Finally, a Death and the Maiden that I approve of, more complex than the black-and-white earlier versions from Mumbai (Alyque Padamsee), Dhaka, Calcutta and Kalyani. Credit must go to Debashis Sengupta who, ironically, improves on Ariel Dorfman’s text by adapting Andhare Ekela (presented by Niva Arts) to Bengal’s present political climate with greater subtlety. Even bigger irony lies in his alteration of the doctor’s association with Pinochet’s dictatorship in Chile to one with the ruling Left Front here.
However, Sengupta has not made it a partisan drama. Unlike Dorfman, he gives the doctor a sympathetic back story: his mother also suffered trauma, from opposition violence. Andhare Ekela therefore pleads for a stop to the divisive hatred that vitiates Bengali politics today, an ideal reflected in the terminal video clip corresponding to (although quite different from) Dorfman’s epilogue. But Sengupta never diminishes Dorfman’s central concern of custodial rape; he keeps this focus unblurred by downplaying the eye-for-an-eye attitude that emphasizes the woman’s revenge, and removing the did-he-do-it complications that push Act 3 of the original towards a whodunnit.
Yet these aims would not have fructified without the exemplary contributions of the director and cast (picture). Biplab Bandyopadhyay, without much previous directorial experience, fine-tunes the production like a conductor of chamber music. Debjani Chattopadhyay, looking pale by eschewing makeup, delivers a tense, powerful performance as the once-brutalized wife now under psychiatric treatment, who wants her tormentor tried (raising a realistic take on justice that may interest Amartya Sen). Arijit Chowdhury expresses her husband’s bewilderment and belief in fair play, and Gautam Dey the doctor’s personal pain equally well. I consider the cultural switch from Schubert to Tagore appropriate, as the major songwriters from the West and the East, whose compositions are put to macabre use here.
The desire for reconciliation in Bengal’s Left (and theatre, currently split down the middle) receives rather strange support from Theatre Workshop’s Yuddha Paristhiti. Ashok Mukhopadhyay has dramatized Nabarun Bhattacharya’s comparatively weak post-Herbert novella, which follows a Naxalite, driven insane by police torture in 1974, who flees his mental institution in 1994 and returns to Calcutta, where he hid some rifles 20 years ago. Desperate to locate them, he discovers a housing complex has come up on the field where he had buried them.
Containing all the ingredients of Nabarunian satire, the situation drops instead into the threadbare Bengali cliché of romanticizing extremism, similar to its most popular stage manifestation in the mawkishly nostalgic Winkle Twinkle — a Rip van Winkle of the 1970s waking up to find everything has changed around him. Sorry, but misguided youth killing innocents win no brownie points. If you live by the gun viciously, prepare to die by it, unpitied.
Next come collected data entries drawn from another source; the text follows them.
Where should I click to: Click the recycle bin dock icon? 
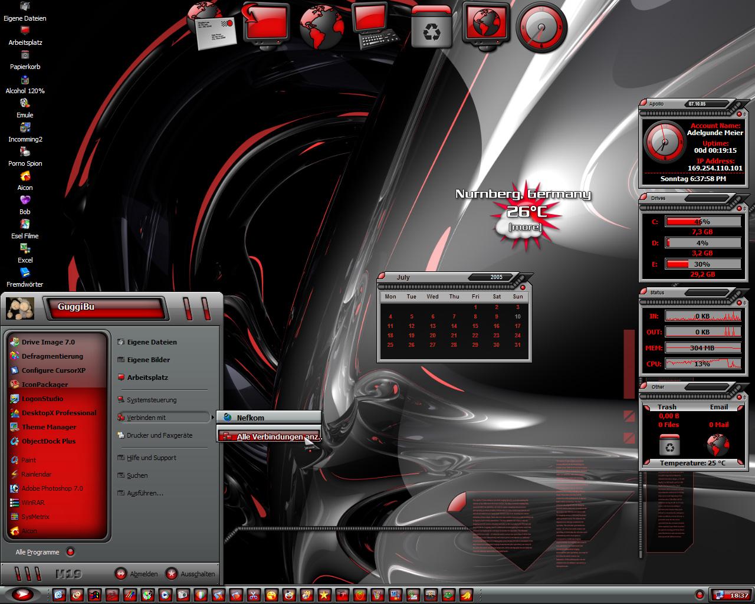point(432,27)
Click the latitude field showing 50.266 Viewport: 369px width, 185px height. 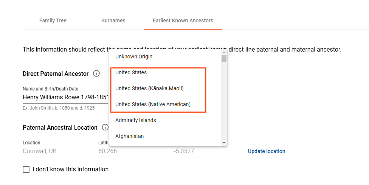[132, 151]
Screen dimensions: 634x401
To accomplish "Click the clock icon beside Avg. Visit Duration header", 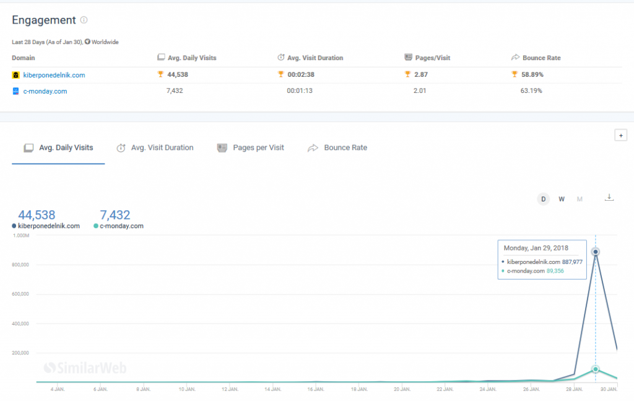I will [x=280, y=58].
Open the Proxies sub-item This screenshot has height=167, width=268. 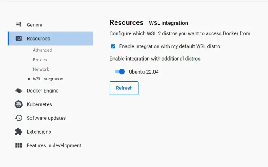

Theatre Workshop’s actors fulfil their allotted tasks, especially Lokenath Dey as the confused, dishevelled protagonist, but most of the other characters remain one-dimensional in the script. Kasturi Chatterjee can do little in a role that fits the stereotype of the Communist wife good only for household duties. And, while I hold no brief for the Calcutta Police, we have another hackneyed caricature here of a buffoonish officer terrified of the escaped Naxal.
Mukhopadhyay goes further as director. Besides an impersonation of Lenin calling people to action, a grandly choreographed coda reminiscent of red-flag-waving socialist realism — the Soviet artistic doctrine — glorifies Naxalism as ultimately part of the same revolutionary movement, exhorting all Communists to come together again. Wishful thinking.
The same comment applies to the chief minister’s inaugural statement, at the ongoing Ninth Natyamela organized by Paschimbanga Natya Akademi, that his government would never issue fatwas against theatre. In fact, this largest-ever Natyamela, featuring 125 groups (commendably, 75 of them from the districts, including folk forms for the first time), conspicuously excludes any pro-Opposition directors.
It opened with the new Minerva Natyasanskriti Charchakendra’s Achin Ganyer Gatha, guest-directed by H. Kanhailal. The play, by Kanhailal and Debashis Majumdar, seems too simple at first — a village girl abused by her wicked stepmother — until one reads her as symbolizing the land and people (whether Bengal, Manipur or India), unwisely handed over by her father to someone (variously interpretable) who mistreats her, till she literally flies away. Kanhailal’s patented grace, lyricism and musicality are evident, and it pleased me to see a young Calcutta team imbibe his techniques. Shampa Das (the daughter) exemplifies this joyful performatory enhancement through the force her otherwise slender frame embodies.